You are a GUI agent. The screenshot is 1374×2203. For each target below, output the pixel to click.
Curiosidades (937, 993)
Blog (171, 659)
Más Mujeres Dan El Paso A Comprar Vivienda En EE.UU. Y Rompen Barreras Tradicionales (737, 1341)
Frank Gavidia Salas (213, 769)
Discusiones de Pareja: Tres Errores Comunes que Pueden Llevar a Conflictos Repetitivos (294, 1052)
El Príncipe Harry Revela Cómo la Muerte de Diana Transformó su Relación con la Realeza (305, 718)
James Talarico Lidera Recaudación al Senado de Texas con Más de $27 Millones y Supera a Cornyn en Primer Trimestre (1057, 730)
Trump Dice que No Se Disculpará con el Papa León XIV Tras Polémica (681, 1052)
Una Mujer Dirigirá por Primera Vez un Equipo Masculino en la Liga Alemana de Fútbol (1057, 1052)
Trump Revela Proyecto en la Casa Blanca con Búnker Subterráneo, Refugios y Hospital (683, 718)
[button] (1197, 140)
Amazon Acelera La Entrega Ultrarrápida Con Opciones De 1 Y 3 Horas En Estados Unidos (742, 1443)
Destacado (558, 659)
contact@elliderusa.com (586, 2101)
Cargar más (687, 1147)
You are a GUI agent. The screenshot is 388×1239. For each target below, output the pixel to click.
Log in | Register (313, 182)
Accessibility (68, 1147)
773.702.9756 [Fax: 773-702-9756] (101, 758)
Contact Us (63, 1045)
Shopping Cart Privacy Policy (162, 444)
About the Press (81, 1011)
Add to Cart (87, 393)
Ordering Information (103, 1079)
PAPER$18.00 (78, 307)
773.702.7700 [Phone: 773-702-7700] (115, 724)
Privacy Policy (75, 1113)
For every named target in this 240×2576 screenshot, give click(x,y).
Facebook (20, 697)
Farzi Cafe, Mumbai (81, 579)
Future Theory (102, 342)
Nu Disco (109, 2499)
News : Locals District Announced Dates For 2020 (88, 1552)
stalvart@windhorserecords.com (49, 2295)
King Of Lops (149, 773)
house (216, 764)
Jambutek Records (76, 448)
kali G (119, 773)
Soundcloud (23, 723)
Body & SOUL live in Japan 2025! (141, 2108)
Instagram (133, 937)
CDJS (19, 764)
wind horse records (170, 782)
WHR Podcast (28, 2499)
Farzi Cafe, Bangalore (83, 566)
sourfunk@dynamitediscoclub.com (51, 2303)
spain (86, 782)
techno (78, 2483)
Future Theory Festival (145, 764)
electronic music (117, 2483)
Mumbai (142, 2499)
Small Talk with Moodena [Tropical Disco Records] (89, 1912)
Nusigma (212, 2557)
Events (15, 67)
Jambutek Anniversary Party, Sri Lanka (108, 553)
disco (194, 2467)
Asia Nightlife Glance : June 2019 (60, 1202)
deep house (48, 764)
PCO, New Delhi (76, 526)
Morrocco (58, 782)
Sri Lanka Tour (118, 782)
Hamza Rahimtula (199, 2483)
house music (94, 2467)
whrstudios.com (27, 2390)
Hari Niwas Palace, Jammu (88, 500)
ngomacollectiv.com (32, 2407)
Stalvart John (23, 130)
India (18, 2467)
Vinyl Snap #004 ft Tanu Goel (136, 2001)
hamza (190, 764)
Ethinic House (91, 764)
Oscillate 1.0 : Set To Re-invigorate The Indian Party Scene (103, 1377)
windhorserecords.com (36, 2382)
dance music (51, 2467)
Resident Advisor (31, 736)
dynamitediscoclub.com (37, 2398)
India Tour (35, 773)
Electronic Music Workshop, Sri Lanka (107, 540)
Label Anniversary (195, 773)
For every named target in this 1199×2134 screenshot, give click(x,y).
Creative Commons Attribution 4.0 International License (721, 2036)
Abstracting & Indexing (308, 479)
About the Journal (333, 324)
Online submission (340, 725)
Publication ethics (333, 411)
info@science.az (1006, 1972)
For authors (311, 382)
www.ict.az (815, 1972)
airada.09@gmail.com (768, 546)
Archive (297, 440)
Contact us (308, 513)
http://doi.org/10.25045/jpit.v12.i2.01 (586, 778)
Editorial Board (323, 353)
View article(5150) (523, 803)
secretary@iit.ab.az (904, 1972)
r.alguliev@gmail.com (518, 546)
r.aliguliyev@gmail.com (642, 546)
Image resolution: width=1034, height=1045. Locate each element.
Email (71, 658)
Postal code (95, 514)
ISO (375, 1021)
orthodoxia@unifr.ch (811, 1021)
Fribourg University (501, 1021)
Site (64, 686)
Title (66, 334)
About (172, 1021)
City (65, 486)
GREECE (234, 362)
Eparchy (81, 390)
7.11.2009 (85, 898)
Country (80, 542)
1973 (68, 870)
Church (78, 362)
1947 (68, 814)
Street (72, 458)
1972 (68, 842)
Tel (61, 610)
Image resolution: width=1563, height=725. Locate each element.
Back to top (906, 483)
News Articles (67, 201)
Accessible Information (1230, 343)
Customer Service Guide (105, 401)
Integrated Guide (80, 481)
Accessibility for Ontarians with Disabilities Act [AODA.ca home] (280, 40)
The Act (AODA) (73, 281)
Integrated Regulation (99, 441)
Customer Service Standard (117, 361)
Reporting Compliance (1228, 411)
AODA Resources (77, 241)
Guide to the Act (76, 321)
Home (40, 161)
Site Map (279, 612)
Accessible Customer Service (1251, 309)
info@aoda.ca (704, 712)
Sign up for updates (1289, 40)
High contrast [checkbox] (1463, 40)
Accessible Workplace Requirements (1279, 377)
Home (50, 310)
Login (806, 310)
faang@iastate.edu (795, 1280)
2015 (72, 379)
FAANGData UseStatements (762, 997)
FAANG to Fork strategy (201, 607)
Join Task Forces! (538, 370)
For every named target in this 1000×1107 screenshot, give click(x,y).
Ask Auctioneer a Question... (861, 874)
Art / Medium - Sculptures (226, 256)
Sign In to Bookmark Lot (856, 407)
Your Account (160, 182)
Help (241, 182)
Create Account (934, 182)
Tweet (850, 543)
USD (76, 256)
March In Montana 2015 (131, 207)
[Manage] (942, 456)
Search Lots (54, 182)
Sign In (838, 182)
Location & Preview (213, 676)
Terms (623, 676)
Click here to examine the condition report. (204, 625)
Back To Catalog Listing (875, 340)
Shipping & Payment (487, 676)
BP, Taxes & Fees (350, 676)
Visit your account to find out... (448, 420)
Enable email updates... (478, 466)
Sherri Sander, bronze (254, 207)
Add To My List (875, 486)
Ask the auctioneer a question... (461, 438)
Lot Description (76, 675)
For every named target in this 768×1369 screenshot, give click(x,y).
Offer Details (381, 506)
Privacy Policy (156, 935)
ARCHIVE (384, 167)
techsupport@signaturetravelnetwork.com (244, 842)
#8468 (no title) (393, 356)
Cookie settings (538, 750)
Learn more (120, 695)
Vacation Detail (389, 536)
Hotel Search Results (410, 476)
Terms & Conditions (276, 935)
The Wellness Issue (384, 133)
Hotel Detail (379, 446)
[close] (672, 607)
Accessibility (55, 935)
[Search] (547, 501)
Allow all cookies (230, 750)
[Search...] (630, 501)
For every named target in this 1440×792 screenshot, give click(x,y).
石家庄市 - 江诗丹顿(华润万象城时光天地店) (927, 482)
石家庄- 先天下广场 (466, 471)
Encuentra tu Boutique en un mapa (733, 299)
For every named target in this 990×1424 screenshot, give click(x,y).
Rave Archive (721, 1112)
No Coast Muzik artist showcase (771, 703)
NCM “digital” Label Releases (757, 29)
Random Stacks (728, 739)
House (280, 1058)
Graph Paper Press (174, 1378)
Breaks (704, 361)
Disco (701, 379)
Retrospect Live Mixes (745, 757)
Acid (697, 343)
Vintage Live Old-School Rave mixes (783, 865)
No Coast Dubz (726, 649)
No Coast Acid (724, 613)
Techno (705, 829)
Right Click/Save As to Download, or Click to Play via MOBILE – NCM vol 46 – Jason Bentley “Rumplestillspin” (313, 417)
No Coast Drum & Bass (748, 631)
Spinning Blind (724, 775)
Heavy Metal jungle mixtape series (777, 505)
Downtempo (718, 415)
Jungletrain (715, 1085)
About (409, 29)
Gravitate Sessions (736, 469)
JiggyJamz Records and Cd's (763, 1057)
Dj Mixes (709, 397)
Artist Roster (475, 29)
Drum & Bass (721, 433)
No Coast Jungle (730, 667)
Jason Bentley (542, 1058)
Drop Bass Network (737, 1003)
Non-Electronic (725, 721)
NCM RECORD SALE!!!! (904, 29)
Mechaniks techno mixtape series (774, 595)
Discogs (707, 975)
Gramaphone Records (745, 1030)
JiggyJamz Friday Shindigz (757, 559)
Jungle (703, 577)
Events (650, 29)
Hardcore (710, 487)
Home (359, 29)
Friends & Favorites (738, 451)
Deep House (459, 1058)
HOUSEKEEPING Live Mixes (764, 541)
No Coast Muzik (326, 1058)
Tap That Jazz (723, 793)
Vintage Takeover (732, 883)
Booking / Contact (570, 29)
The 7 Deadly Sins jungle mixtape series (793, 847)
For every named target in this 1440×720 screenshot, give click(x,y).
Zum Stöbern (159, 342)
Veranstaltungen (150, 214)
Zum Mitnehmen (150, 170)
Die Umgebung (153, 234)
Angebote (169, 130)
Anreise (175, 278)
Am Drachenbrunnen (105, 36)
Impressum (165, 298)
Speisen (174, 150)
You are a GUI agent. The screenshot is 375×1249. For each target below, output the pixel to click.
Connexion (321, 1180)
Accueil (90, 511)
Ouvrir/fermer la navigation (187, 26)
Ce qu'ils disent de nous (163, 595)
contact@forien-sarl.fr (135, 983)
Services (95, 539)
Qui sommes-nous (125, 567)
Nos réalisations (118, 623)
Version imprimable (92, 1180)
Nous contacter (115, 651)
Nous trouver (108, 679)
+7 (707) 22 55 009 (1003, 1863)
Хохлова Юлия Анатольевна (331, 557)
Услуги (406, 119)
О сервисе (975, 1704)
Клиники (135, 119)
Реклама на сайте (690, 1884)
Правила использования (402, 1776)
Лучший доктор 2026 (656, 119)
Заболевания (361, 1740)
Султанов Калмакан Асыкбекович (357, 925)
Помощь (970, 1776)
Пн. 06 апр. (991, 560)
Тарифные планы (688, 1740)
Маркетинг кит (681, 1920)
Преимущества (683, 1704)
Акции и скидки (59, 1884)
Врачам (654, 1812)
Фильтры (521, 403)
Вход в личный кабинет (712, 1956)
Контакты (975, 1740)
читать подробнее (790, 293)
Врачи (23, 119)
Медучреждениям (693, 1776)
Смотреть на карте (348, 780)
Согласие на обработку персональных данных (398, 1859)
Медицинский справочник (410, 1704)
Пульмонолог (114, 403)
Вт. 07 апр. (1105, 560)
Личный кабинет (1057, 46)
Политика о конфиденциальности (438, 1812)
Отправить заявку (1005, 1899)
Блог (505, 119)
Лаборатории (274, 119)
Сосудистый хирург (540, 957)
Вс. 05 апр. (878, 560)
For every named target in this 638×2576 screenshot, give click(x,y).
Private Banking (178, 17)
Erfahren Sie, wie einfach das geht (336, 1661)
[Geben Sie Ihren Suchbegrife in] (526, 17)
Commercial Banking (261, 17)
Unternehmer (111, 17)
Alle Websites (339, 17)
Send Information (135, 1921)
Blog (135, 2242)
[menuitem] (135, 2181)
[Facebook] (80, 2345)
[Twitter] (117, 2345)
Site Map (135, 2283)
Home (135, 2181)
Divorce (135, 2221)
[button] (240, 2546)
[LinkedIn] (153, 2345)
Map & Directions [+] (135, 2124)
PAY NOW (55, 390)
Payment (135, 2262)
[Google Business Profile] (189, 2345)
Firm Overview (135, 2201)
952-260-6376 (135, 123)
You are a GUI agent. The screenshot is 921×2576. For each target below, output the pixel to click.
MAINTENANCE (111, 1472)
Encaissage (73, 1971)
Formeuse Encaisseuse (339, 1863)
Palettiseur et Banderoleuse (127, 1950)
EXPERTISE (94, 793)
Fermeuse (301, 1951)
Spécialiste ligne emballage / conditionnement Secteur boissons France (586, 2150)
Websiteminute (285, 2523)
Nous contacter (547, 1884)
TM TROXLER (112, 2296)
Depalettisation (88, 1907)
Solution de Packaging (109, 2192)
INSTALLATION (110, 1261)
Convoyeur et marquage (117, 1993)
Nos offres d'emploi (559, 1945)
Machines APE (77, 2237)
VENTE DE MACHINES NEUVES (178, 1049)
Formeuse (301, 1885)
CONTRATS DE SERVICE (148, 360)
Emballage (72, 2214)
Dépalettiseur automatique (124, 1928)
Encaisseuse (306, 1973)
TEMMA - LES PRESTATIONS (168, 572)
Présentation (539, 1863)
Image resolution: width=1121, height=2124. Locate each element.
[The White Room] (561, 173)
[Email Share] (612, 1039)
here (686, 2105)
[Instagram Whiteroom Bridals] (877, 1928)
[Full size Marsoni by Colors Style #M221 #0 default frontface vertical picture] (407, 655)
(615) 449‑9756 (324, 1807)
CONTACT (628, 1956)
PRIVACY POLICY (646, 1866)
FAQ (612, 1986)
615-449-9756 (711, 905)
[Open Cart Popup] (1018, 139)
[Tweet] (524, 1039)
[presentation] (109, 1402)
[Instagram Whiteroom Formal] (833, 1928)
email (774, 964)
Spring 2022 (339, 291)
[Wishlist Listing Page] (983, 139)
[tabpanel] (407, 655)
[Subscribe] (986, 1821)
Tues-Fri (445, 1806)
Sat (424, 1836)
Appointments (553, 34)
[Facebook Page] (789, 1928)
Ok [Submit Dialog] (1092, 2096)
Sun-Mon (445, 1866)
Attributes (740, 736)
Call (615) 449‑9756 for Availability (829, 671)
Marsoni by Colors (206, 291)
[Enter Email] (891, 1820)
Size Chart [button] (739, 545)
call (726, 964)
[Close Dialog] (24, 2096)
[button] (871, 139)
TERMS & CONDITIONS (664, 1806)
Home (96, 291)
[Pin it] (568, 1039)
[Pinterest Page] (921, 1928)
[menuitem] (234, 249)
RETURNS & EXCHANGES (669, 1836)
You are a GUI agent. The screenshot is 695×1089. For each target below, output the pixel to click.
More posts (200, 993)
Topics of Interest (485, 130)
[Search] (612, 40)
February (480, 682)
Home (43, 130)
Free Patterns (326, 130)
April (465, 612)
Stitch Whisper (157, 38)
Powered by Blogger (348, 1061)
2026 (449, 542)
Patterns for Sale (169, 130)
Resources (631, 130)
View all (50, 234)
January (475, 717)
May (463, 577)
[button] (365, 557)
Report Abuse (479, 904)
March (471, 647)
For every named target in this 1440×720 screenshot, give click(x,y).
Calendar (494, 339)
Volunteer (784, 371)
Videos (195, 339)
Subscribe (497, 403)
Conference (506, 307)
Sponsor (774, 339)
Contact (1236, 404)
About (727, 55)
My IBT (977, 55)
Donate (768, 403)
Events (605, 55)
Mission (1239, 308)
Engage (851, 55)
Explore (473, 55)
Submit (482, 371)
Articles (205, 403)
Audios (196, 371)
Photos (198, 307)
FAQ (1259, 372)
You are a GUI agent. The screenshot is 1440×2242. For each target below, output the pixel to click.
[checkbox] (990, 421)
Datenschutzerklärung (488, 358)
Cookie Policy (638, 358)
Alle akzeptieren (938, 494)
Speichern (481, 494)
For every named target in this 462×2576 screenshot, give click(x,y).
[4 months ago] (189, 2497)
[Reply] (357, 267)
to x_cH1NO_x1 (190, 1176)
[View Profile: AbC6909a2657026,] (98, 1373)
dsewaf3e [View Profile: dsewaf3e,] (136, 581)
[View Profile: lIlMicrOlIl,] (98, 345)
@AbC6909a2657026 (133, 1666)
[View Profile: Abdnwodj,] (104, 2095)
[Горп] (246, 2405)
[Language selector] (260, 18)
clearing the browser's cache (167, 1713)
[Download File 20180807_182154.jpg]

◇ ◇ ◇

» **Challenge**
Please turn the lines above, between the line holding "Sign up for updates (1289, 40)" and the line holding "石家庄- 先天下广场 (466, 471)", inclusive, into a Markdown table with the columns "Row" and "Entry", numbering each line and leaving out blank lines.

» **Solution for this problem**
| Row | Entry |
|---|---|
| 1 | Sign up for updates (1289, 40) |
| 2 | High contrast [checkbox] (1463, 40) |
| 3 | Accessible Workplace Requirements (1279, 377) |
| 4 | Home (50, 310) |
| 5 | Login (806, 310) |
| 6 | faang@iastate.edu (795, 1280) |
| 7 | 2015 (72, 379) |
| 8 | FAANGData UseStatements (762, 997) |
| 9 | FAANG to Fork strategy (201, 607) |
| 10 | Join Task Forces! (538, 370) |
| 11 | For every named target in this 1000×1107 screenshot, give click(x,y). |
| 12 | Ask Auctioneer a Question... (861, 874) |
| 13 | Art / Medium - Sculptures (226, 256) |
| 14 | Sign In to Bookmark Lot (856, 407) |
| 15 | Your Account (160, 182) |
| 16 | Help (241, 182) |
| 17 | Create Account (934, 182) |
| 18 | Tweet (850, 543) |
| 19 | USD (76, 256) |
| 20 | March In Montana 2015 (131, 207) |
| 21 | [Manage] (942, 456) |
| 22 | Search Lots (54, 182) |
| 23 | Sign In (838, 182) |
| 24 | Location & Preview (213, 676) |
| 25 | Terms (623, 676) |
| 26 | Click here to examine the condition report. (204, 625) |
| 27 | Back To Catalog Listing (875, 340) |
| 28 | Shipping & Payment (487, 676) |
| 29 | BP, Taxes & Fees (350, 676) |
| 30 | Visit your account to find out... (448, 420) |
| 31 | Enable email updates... (478, 466) |
| 32 | Sherri Sander, bronze (254, 207) |
| 33 | Add To My List (875, 486) |
| 34 | Ask the auctioneer a question... (461, 438) |
| 35 | Lot Description (76, 675) |
| 36 | For every named target in this 768×1369 screenshot, give click(x,y). |
| 37 | Offer Details (381, 506) |
| 38 | Privacy Policy (156, 935) |
| 39 | ARCHIVE (384, 167) |
| 40 | techsupport@signaturetravelnetwork.com (244, 842) |
| 41 | #8468 (no title) (393, 356) |
| 42 | Cookie settings (538, 750) |
| 43 | Learn more (120, 695) |
| 44 | Vacation Detail (389, 536) |
| 45 | Hotel Search Results (410, 476) |
| 46 | Terms & Conditions (276, 935) |
| 47 | The Wellness Issue (384, 133) |
| 48 | Hotel Detail (379, 446) |
| 49 | [close] (672, 607) |
| 50 | Accessibility (55, 935) |
| 51 | [Search] (547, 501) |
| 52 | Allow all cookies (230, 750) |
| 53 | [Search...] (630, 501) |
| 54 | For every named target in this 1440×792 screenshot, give click(x,y). |
| 55 | 石家庄市 - 江诗丹顿(华润万象城时光天地店) (927, 482) |
| 56 | 石家庄- 先天下广场 (466, 471) |